Early English culture is classically symbolised at ceremonial events. Much developed in the 17th century and greatly enhanced by the 19th. At festival meals the silver services of guilds and livery companies can be truly magnificent (even awesome). Attendees of such festival events participate in actions of respect to their historic traditions.
Ceremonially the mace and the macebearer represent ‘protection and defence’ and in a similar role a sword-bearer represents ‘peace and justice’. Constables likewise carry decorated truncheons that indicate ‘law and order. Weaponry has symbolic ‘communal’ importance as does the celebratory ‘Loving Cup’ and toasting/firing glasses.
Ceremony for freemen begins with initiation, the origins of which are very ancient relating to early civilization. A distinction is known to exist between the free and the un-free with the early Phoenicians and Rome had its citizenship.*
In primitive Germanic tribal society, (Nordic & Celtic) the ‘coming of age’ ceremony for the male members had a great significance. Freedom was a powerful inheritance that signified maturity and responsibility for their communal kin. (The system of kinship)
The occasion was probably marked in a dramatic way – rather as a novice foxhunter is ‘blooded’ on their first outing. I suspect it was usually a screened event held before the leading members of the tribal family. From these beginnings we now commonly celebrate 18th birthdays when a youth becomes a man.

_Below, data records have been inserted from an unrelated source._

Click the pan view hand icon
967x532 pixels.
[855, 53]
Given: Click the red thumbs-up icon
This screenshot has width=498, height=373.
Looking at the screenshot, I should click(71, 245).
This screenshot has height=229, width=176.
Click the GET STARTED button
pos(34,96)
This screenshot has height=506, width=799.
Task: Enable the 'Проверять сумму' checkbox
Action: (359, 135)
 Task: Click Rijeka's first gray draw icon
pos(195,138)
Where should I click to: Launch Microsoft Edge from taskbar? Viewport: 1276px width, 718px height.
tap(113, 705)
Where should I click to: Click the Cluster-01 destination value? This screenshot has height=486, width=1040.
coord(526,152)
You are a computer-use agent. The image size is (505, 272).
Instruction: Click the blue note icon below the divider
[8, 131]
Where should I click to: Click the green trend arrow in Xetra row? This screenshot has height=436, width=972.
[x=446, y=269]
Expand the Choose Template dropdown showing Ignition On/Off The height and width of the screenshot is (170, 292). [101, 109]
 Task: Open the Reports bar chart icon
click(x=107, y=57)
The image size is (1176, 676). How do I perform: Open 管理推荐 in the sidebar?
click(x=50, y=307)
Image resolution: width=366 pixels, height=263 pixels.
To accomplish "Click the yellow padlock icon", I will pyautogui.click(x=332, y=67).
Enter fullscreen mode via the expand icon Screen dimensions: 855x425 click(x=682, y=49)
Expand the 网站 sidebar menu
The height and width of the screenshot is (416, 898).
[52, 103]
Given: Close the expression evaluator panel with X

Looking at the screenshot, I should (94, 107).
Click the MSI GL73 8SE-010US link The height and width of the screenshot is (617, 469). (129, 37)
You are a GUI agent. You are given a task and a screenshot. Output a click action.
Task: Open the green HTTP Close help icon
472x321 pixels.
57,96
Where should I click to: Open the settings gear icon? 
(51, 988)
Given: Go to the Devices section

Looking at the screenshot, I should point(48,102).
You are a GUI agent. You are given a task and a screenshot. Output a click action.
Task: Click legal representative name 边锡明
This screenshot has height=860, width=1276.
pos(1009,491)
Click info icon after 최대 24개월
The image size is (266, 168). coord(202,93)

It has been suggested that during the days of King Alfred, freedom was conferred by the presentation of a sword and spear at an appointed crossroads. An interesting local tradition dating back to Alfred’s grandson is as follows: “Twigg and turf I give to thee as King Æthelstan gave to me and a good brother thou will be”. Such is the oath recited by the Steward of the Common at Malmesbury when he strikes an initiate becoming a ‘Commoner of Malmesbury’. (Freemen-commoners of Malmesbury).
Probably the most significant part of any ‘freedom ceremony’ is the oath sworn by the initiate to keep the peace, the laws, regulations and to respect the mayoral administration of the borough, town or city. (Civic duty)
There are a great number of ceremonial events throughout Britain. They are symbolic representations of our customary traditions. For a brief and limited overview we can only point to some of those associated with Freedom. Much of this revolves around ‘regalia’ and pageantry enhanced in the 17th century rising to prominence with related societies in the 18th and 19th centuries.
Most distinctive are the robes worn by freemen’s gild/guild members that indicate their various associations. Expensive fur trims and gold chained medallions signify the mayors, masters, prime wardens and aldermen to authenticate their higher ranks. There are many occasions when the pageantry of a civic procession will provide a unique attraction to the visiting tourist. They bring pride and encouragement to the local society and preserve valuable communal unity. (Tradition)
An ancient tradition in Sudbury (18th Century)
The presentation of leather fire buckets to the Moot Hall was an old ceremonial custom in respect of new admissions to the freedom of the old Corporation. Charges for admittance in 1748 were expensive and varied between £8 and £15 with two fire buckets. Clearly the constant danger from fires to the timber framed structures in the 17th and the 18th centuries put considerable pressures on the Corporation.
At a court action 18th September 1813, an execution levied on the Corporation property caused the sales of the Mayor’s robe and other accoutrements included 260 fire buckets removed from the Moot Hall. It having been a custom (according to Hodson) “from time immemorial, that every person on taking up his freedom should present a bucket [or two] to the Hall”.
W.W. Hodson was the Borough (19th century) Historian and is the major source of original facts about the customs of the old town. Many hundreds of buckets were stored in the churches before being sold off in the 19th century. One is now on show in the Sudbury Heritage Centre.
Generally the burgesses (freemen) of a borough town had their rights, privileges and duties stipulated in charters granted by the sovereign or feudal lord. Norman charters were confirmed through the ages. In 1071, William confirmed the “laws of London” that were claimed from Roman times. This was followed from c1200 with charters to Nottingham and others before the Magna Carta of 1215 then instigated wider authorisation of chartered ‘free’ boroughs. Freemen continue to be admitted in at least 58 towns and cities throughout England and Wales.